Data shown:
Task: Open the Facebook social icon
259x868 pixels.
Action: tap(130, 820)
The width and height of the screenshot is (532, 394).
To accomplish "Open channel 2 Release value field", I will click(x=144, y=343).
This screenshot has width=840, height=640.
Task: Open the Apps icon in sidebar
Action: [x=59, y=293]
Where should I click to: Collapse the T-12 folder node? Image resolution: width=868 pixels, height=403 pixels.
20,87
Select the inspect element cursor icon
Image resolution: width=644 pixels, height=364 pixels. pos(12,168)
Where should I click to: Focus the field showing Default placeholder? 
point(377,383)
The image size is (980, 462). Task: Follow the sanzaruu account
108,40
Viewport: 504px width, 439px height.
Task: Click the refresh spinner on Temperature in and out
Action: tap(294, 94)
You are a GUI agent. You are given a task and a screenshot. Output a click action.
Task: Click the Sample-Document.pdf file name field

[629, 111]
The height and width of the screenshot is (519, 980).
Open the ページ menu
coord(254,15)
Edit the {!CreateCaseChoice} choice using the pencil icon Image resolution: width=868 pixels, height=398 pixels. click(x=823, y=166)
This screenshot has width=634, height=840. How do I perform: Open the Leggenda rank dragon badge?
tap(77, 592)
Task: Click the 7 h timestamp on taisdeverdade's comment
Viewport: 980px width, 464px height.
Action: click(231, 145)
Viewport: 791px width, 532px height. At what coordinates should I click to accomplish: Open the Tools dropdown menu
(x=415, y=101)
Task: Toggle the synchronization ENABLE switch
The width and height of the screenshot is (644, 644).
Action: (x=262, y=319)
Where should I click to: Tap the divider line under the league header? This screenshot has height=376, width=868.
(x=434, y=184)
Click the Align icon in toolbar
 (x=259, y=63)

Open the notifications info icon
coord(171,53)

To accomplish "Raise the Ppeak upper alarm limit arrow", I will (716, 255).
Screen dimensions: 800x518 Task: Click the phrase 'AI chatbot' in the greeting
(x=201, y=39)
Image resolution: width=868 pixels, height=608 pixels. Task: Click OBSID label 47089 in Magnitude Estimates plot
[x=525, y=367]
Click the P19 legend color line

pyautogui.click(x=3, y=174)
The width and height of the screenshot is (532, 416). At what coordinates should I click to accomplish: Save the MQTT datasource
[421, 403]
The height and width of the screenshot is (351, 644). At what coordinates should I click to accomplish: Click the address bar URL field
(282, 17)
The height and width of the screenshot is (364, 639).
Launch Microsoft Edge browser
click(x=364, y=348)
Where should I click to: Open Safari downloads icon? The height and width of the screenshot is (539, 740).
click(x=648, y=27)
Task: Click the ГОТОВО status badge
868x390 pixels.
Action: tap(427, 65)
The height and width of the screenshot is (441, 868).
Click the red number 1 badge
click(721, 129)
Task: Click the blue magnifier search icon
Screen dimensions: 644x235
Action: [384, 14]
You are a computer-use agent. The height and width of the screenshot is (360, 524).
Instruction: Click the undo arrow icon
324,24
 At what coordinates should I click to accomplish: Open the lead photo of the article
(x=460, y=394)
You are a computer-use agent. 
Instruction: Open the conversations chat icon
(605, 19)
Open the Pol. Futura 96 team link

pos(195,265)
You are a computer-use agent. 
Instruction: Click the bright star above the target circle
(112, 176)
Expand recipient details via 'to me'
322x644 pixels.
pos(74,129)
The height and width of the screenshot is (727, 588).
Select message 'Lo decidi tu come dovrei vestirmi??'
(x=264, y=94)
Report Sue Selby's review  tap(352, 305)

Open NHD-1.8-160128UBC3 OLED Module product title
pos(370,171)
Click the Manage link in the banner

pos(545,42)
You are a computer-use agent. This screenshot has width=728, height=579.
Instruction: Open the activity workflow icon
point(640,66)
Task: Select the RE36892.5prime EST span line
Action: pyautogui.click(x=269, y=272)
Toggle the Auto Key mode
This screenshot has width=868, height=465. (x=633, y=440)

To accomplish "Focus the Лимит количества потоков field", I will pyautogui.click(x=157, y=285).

To do:
All lines that contain the word "computer" must be copied from the records above.

Response area:
You are a computer-use agent. The height and width of the screenshot is (360, 524).
You are a computer-use agent. 
You are a computer-use agent. 
You are a computer-use agent. This screenshot has width=728, height=579.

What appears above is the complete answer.